[Collected data entries]
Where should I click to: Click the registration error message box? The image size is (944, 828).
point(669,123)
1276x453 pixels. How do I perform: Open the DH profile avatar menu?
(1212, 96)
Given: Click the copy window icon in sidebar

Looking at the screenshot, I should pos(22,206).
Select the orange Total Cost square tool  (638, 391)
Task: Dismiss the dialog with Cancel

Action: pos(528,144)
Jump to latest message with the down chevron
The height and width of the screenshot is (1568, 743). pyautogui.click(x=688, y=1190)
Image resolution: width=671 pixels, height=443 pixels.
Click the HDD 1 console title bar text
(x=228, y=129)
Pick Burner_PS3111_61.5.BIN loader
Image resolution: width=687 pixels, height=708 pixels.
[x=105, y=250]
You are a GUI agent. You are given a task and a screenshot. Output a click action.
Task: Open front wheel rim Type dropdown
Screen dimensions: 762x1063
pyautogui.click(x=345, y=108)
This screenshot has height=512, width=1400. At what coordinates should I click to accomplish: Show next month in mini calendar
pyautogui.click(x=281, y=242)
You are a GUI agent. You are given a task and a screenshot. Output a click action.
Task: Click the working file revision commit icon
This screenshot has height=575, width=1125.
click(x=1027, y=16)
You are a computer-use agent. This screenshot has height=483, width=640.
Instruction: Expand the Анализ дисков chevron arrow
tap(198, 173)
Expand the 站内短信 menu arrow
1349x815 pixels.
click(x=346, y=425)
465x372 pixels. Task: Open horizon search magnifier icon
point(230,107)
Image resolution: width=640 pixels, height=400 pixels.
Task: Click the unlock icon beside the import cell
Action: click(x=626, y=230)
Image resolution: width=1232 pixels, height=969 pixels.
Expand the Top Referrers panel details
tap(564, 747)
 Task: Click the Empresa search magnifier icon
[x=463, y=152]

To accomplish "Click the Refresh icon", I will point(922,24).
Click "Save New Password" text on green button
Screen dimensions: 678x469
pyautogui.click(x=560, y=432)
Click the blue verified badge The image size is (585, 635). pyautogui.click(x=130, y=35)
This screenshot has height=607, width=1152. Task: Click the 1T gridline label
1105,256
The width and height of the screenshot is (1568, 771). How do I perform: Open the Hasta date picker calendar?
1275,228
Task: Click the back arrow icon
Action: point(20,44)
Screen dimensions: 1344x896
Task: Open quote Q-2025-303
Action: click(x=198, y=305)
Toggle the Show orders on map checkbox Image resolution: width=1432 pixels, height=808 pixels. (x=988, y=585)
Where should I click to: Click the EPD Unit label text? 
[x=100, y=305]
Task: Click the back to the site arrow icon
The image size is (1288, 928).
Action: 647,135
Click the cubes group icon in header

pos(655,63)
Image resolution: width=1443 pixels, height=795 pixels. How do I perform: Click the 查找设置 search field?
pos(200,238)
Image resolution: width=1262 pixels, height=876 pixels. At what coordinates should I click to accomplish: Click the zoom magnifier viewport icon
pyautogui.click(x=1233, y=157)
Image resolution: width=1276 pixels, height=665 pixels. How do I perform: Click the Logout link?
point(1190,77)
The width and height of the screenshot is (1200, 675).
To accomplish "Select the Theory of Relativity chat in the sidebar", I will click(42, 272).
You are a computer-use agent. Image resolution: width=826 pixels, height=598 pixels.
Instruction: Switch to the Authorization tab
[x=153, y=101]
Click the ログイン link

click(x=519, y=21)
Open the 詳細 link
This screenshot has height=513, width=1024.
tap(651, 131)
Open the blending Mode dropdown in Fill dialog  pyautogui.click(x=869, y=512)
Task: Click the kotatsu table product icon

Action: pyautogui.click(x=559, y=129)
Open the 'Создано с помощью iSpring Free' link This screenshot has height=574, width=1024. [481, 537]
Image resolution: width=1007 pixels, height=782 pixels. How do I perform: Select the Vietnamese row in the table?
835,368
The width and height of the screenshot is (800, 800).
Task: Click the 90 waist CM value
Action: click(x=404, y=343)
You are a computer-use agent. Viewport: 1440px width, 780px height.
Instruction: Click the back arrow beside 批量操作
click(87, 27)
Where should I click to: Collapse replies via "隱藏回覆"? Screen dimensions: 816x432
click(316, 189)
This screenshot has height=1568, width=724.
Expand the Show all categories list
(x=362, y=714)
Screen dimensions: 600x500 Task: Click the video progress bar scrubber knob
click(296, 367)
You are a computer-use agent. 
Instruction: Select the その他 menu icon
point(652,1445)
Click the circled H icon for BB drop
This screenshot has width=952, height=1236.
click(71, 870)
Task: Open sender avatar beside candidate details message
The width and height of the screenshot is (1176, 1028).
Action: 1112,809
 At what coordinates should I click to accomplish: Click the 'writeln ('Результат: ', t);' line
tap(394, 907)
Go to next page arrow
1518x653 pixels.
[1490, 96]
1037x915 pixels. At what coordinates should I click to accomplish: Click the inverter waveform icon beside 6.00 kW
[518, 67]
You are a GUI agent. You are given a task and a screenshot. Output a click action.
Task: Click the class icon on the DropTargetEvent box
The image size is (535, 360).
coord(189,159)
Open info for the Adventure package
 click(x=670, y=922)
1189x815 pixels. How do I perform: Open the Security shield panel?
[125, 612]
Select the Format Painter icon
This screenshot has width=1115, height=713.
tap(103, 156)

* Assignment
Copy the data above in full, character for character.

* Response to the exercise
Where should I click to: Click the registration error message box? The image size is (944, 828).
point(669,123)
1276x453 pixels. How do I perform: Open the DH profile avatar menu?
(1212, 96)
Given: Click the copy window icon in sidebar

Looking at the screenshot, I should pos(22,206).
Select the orange Total Cost square tool  (638, 391)
Task: Dismiss the dialog with Cancel

Action: pos(528,144)
Jump to latest message with the down chevron
The height and width of the screenshot is (1568, 743). pyautogui.click(x=688, y=1190)
Image resolution: width=671 pixels, height=443 pixels.
Click the HDD 1 console title bar text
(x=228, y=129)
Pick Burner_PS3111_61.5.BIN loader
Image resolution: width=687 pixels, height=708 pixels.
[x=105, y=250]
You are a GUI agent. You are given a task and a screenshot. Output a click action.
Task: Open front wheel rim Type dropdown
Screen dimensions: 762x1063
pyautogui.click(x=345, y=108)
This screenshot has height=512, width=1400. At what coordinates should I click to accomplish: Show next month in mini calendar
pyautogui.click(x=281, y=242)
You are a GUI agent. You are given a task and a screenshot. Output a click action.
Task: Click the working file revision commit icon
This screenshot has height=575, width=1125.
click(x=1027, y=16)
You are a computer-use agent. This screenshot has height=483, width=640.
Instruction: Expand the Анализ дисков chevron arrow
tap(198, 173)
Expand the 站内短信 menu arrow
1349x815 pixels.
click(x=346, y=425)
465x372 pixels. Task: Open horizon search magnifier icon
point(230,107)
Image resolution: width=640 pixels, height=400 pixels.
Task: Click the unlock icon beside the import cell
Action: click(x=626, y=230)
Image resolution: width=1232 pixels, height=969 pixels.
Expand the Top Referrers panel details
tap(564, 747)
 Task: Click the Empresa search magnifier icon
[x=463, y=152]

To accomplish "Click the Refresh icon", I will point(922,24).
Click "Save New Password" text on green button
Screen dimensions: 678x469
pyautogui.click(x=560, y=432)
Click the blue verified badge The image size is (585, 635). pyautogui.click(x=130, y=35)
This screenshot has height=607, width=1152. Task: Click the 1T gridline label
1105,256
The width and height of the screenshot is (1568, 771). How do I perform: Open the Hasta date picker calendar?
1275,228
Task: Click the back arrow icon
Action: point(20,44)
Screen dimensions: 1344x896
Task: Open quote Q-2025-303
Action: click(x=198, y=305)
Toggle the Show orders on map checkbox Image resolution: width=1432 pixels, height=808 pixels. (x=988, y=585)
Where should I click to: Click the EPD Unit label text? 
[x=100, y=305]
Task: Click the back to the site arrow icon
The image size is (1288, 928).
Action: 647,135
Click the cubes group icon in header

pos(655,63)
Image resolution: width=1443 pixels, height=795 pixels. How do I perform: Click the 查找设置 search field?
pos(200,238)
Image resolution: width=1262 pixels, height=876 pixels. At what coordinates should I click to accomplish: Click the zoom magnifier viewport icon
pyautogui.click(x=1233, y=157)
Image resolution: width=1276 pixels, height=665 pixels. How do I perform: Click the Logout link?
point(1190,77)
The width and height of the screenshot is (1200, 675).
To accomplish "Select the Theory of Relativity chat in the sidebar", I will click(42, 272).
You are a computer-use agent. Image resolution: width=826 pixels, height=598 pixels.
Instruction: Switch to the Authorization tab
[x=153, y=101]
Click the ログイン link

click(x=519, y=21)
Open the 詳細 link
This screenshot has height=513, width=1024.
tap(651, 131)
Open the blending Mode dropdown in Fill dialog  pyautogui.click(x=869, y=512)
Task: Click the kotatsu table product icon

Action: pyautogui.click(x=559, y=129)
Open the 'Создано с помощью iSpring Free' link This screenshot has height=574, width=1024. [481, 537]
Image resolution: width=1007 pixels, height=782 pixels. How do I perform: Select the Vietnamese row in the table?
835,368
The width and height of the screenshot is (800, 800).
Task: Click the 90 waist CM value
Action: click(x=404, y=343)
You are a computer-use agent. Viewport: 1440px width, 780px height.
Instruction: Click the back arrow beside 批量操作
click(87, 27)
Where should I click to: Collapse replies via "隱藏回覆"? Screen dimensions: 816x432
click(316, 189)
This screenshot has height=1568, width=724.
Expand the Show all categories list
(x=362, y=714)
Screen dimensions: 600x500 Task: Click the video progress bar scrubber knob
click(296, 367)
You are a computer-use agent. 
Instruction: Select the その他 menu icon
point(652,1445)
Click the circled H icon for BB drop
This screenshot has width=952, height=1236.
click(71, 870)
Task: Open sender avatar beside candidate details message
The width and height of the screenshot is (1176, 1028).
Action: 1112,809
 At what coordinates should I click to accomplish: Click the 'writeln ('Результат: ', t);' line
tap(394, 907)
Go to next page arrow
1518x653 pixels.
[1490, 96]
1037x915 pixels. At what coordinates should I click to accomplish: Click the inverter waveform icon beside 6.00 kW
[518, 67]
You are a GUI agent. You are given a task and a screenshot. Output a click action.
Task: Click the class icon on the DropTargetEvent box
The image size is (535, 360).
coord(189,159)
Open info for the Adventure package
 click(x=670, y=922)
1189x815 pixels. How do I perform: Open the Security shield panel?
[125, 612]
Select the Format Painter icon
This screenshot has width=1115, height=713.
tap(103, 156)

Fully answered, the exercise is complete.